The Resolution Foundation thinktank stated earlier this month, that an average mortgage payer who refinanced their loan in 2017 faced an additional PS3,000 in higher interest costs after nine increases in base rates at the Bank of England since December 2022.

The extra cost of food and energy have also pushed up the inflation rate in the UK to 10.5%. This is well above the Bank of England target of 2%.

Buyers who are looking to buy a home or get on the housing ladder will have a harder time finding a home.

According to the most recent mortgage data, house purchases continued to slow in the second half of last year. The central bank’s latest mortgage data showed that there were 46,100 mortgages approved in November. This is down from 59,000 in October.

The slump caused sales to plummet to the lowest levels since January 2011. If the June 2020 collapse to 40,500 is ruled out, the Covid-19 lockdown will be lifted.

Lenders reported that mortgage supply fell in the third quarter of 2022, and would decline again in the first three month of 2023.

They anticipated that they would sell fewer mortgages to house buyers in the first quarter, but this would be offset by an increase in remortgaging from existing customers.

Simon Gammon, Knight Frank’s managing partner in finance, stated that lenders are beginning to reduce mortgage rates due to warning signs that borrowing costs could be at a high point.

He said however that although mortgage rates are improving, “lenders expect housing market activity to slow down over the next weeks.”

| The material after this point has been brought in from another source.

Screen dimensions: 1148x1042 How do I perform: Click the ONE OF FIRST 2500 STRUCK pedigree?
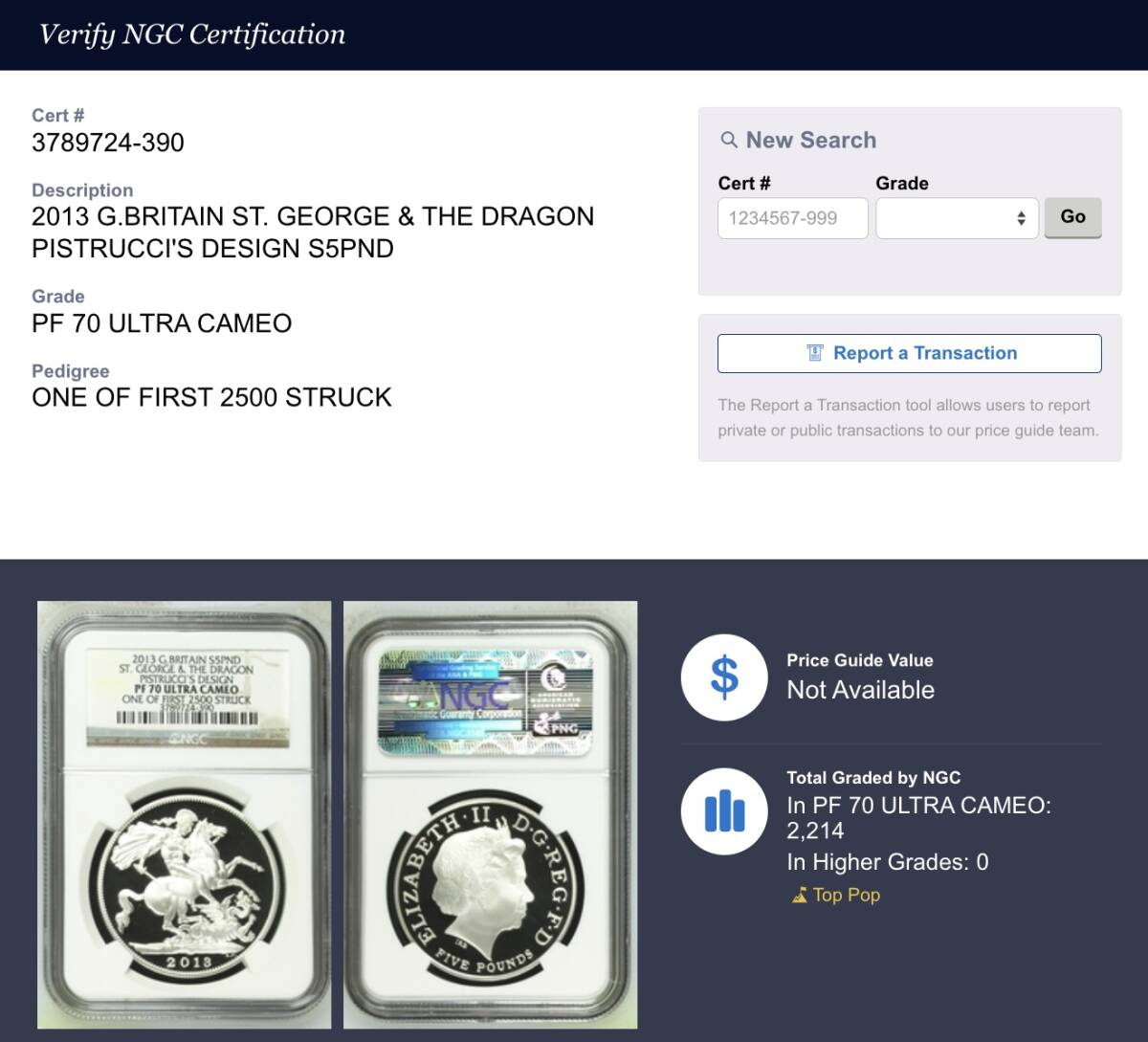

He said that existing borrowers could see that conditions are much better than they were a few weeks ago. Rates, although declining, are unlikely be to rise any further. Now is the time to act.

According to the estate agency, UK mortgage rates will enter a “new normal” with the best five year fixed products being just under 4.5%.

Lenders informed the Bank of England that there would be a decrease in mortgages available in the first quarter of the year. This will leave first-time buyers with fewer options.

According to the central bank, the number of unsecured loans available would also drop. This will limit households’ access to regulated consumer credit like credit cards and short-term loans to make ends meets.